» Data records:

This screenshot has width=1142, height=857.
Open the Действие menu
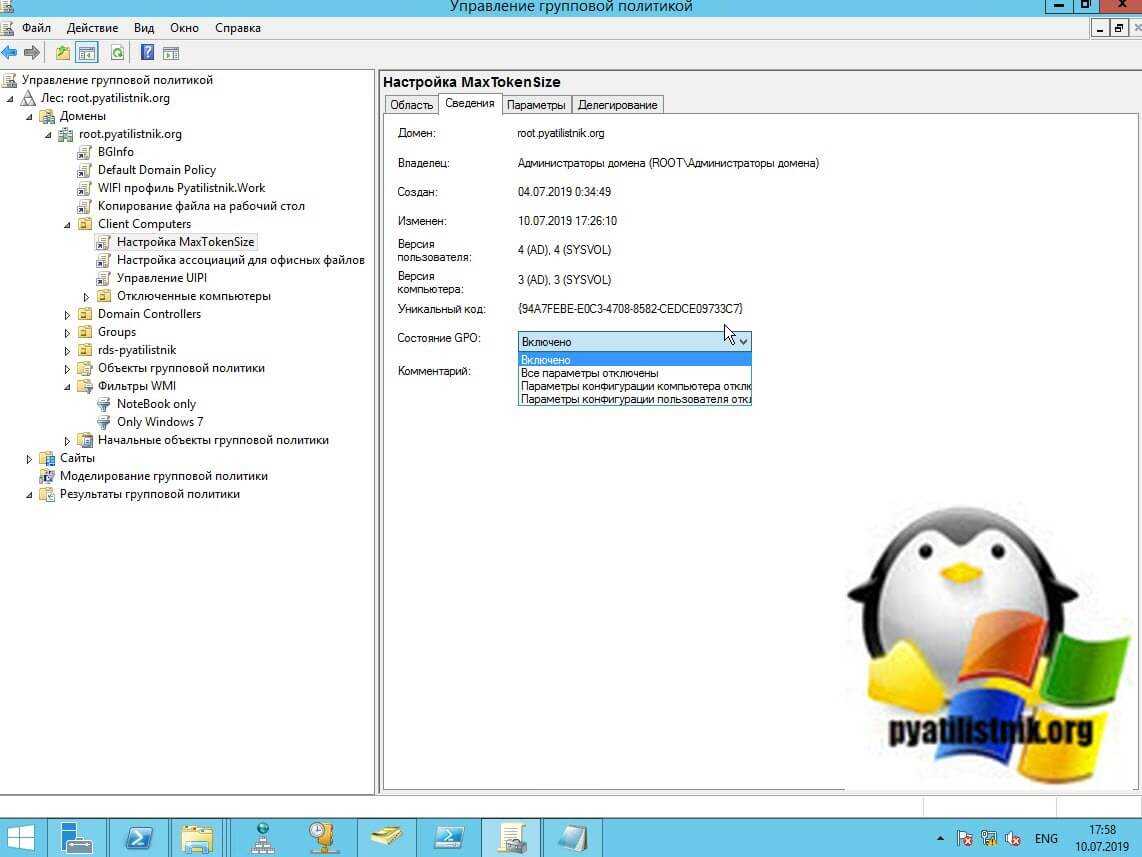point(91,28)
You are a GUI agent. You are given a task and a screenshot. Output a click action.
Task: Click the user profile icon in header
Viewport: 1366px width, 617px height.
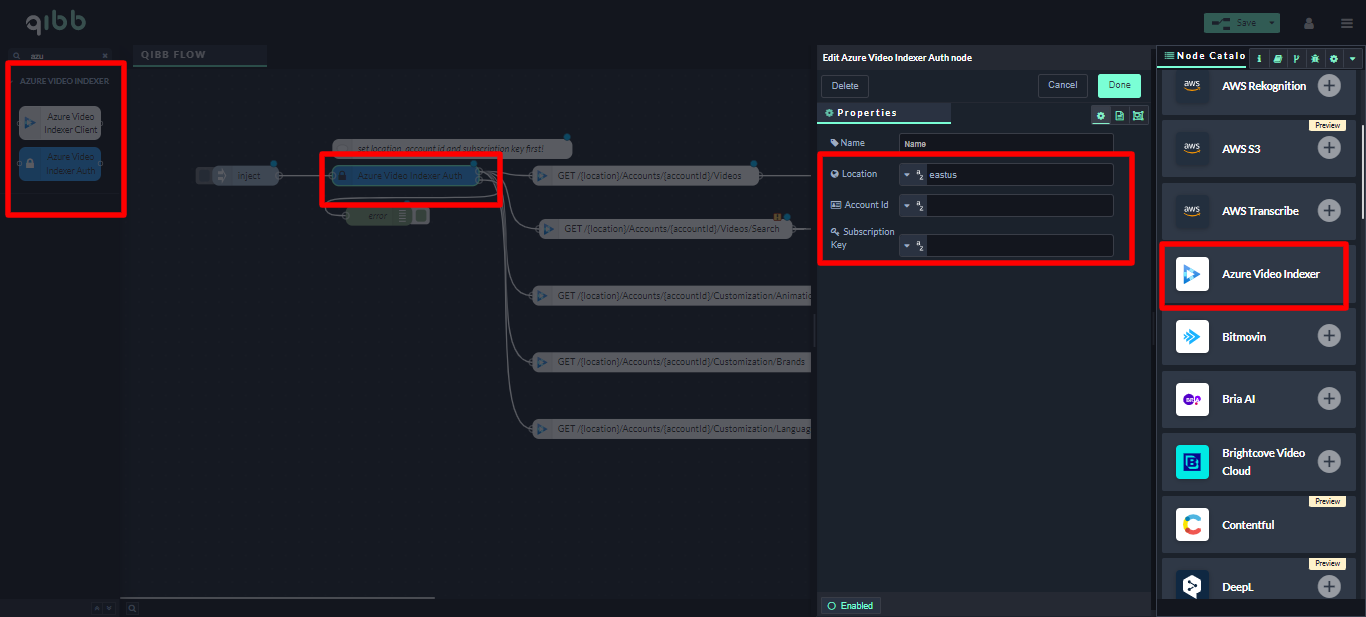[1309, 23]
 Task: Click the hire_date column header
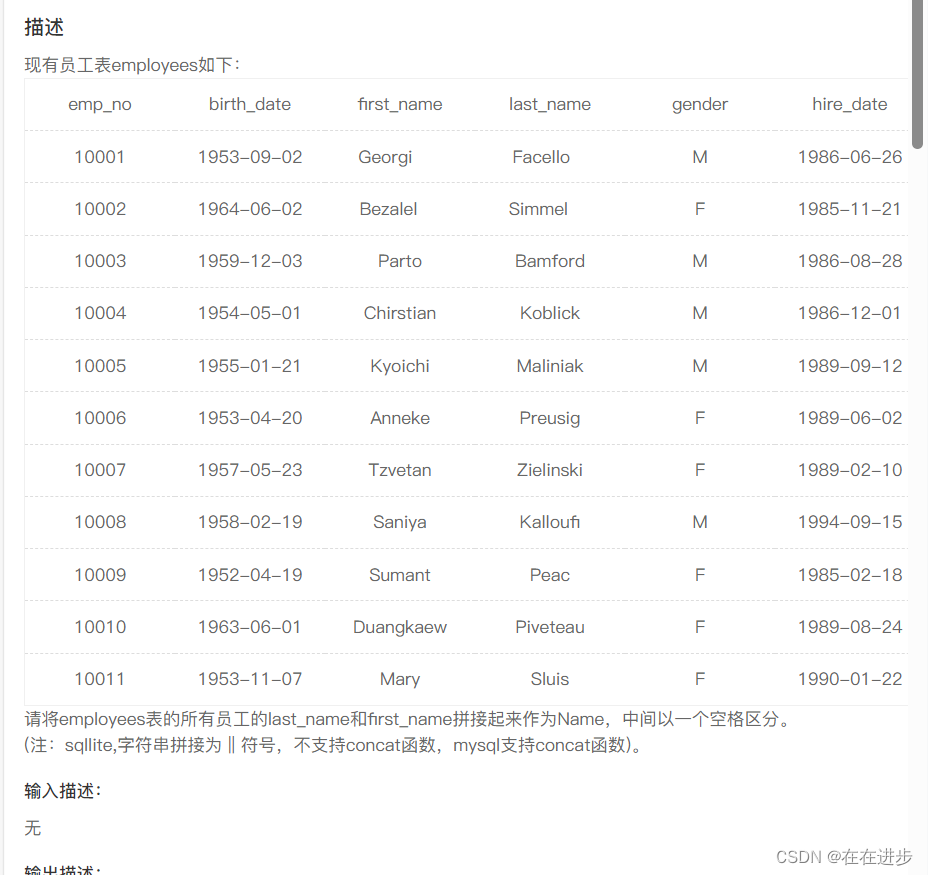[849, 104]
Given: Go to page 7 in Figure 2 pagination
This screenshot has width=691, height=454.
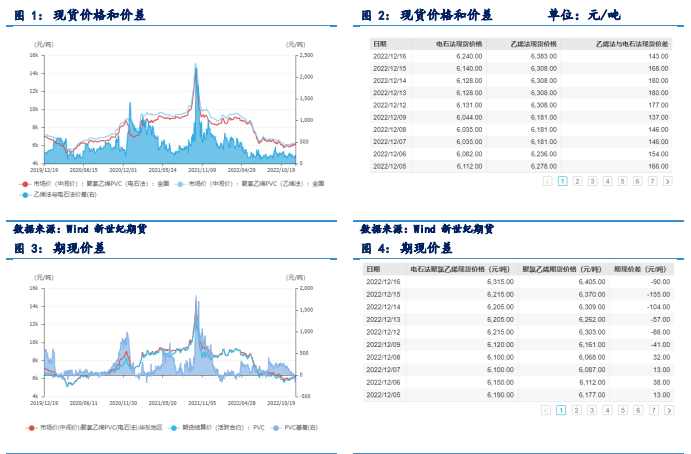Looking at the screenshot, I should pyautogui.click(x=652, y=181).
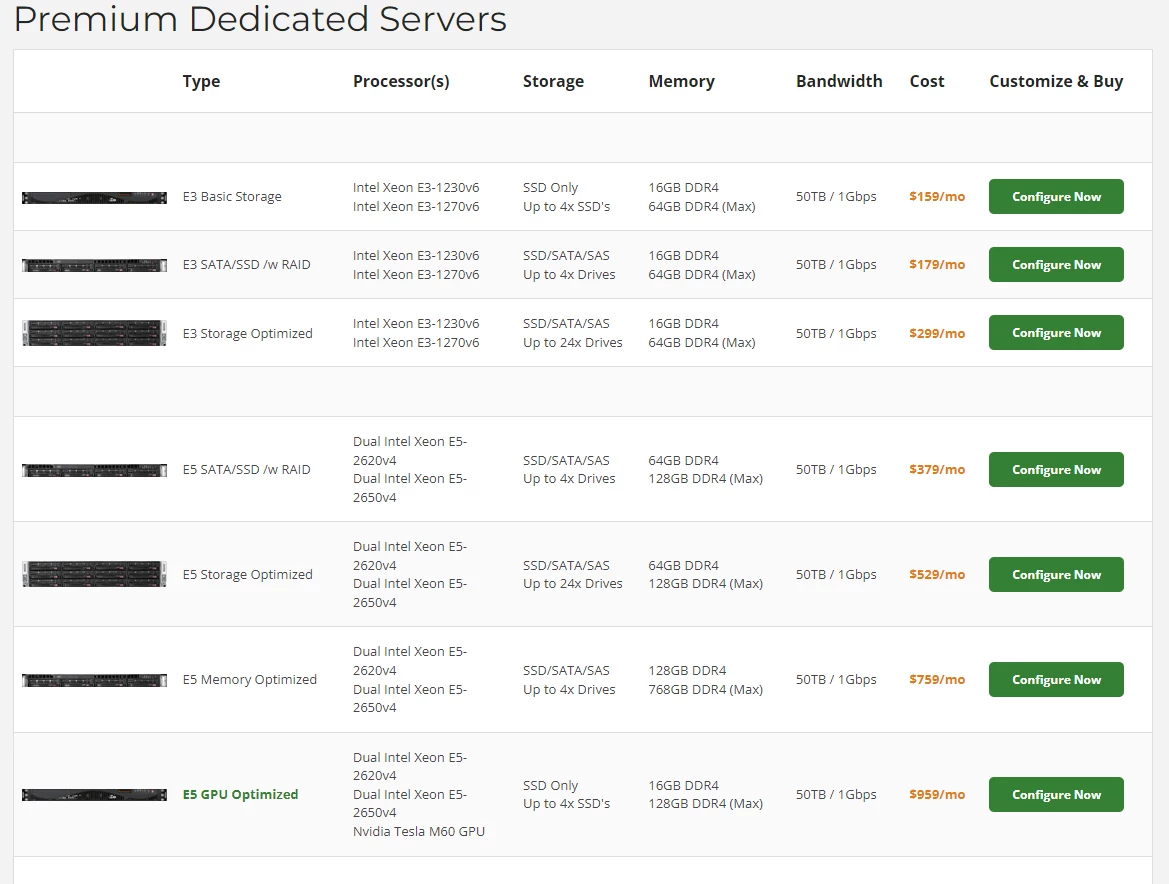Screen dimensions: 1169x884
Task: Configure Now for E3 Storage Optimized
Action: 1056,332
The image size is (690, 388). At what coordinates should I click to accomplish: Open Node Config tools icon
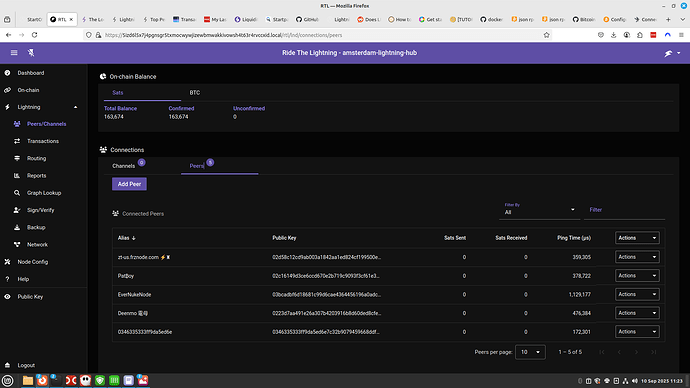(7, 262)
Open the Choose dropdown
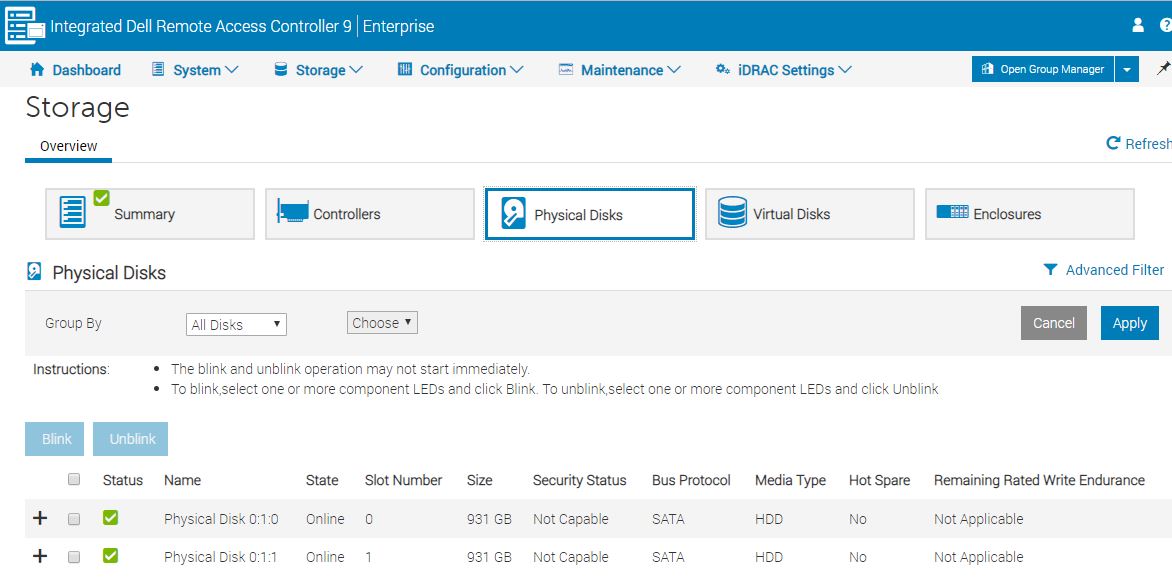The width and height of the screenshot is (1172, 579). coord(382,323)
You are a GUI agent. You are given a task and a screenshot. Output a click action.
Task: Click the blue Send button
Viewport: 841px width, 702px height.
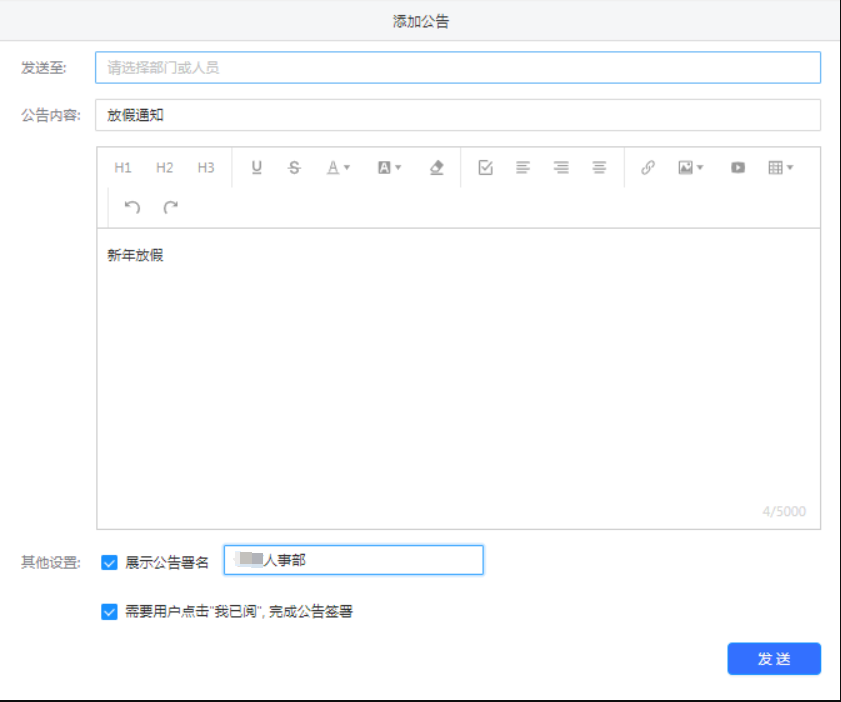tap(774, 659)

» WHAT IS EXPECTED: Be exact. Write out all the entries and omit the pictures.

» YOUR RESPONSE:
This screenshot has width=1142, height=857.
Open the Действие menu
point(91,28)
You are a GUI agent. You are given a task and a screenshot. Output a click action.
Task: Click the user profile icon in header
Viewport: 1366px width, 617px height.
[1309, 23]
 Task: Click the hire_date column header
[849, 104]
Given: Go to page 7 in Figure 2 pagination
This screenshot has width=691, height=454.
Looking at the screenshot, I should pyautogui.click(x=652, y=181).
Screen dimensions: 1169x884
Task: Configure Now for E3 Storage Optimized
Action: 1056,332
The image size is (690, 388). At what coordinates should I click to accomplish: Open Node Config tools icon
(7, 262)
Open the Choose dropdown
The width and height of the screenshot is (1172, 579). coord(382,323)
You are a GUI agent. You are given a task and a screenshot. Output a click action.
Task: Click the blue Send button
Viewport: 841px width, 702px height.
tap(774, 659)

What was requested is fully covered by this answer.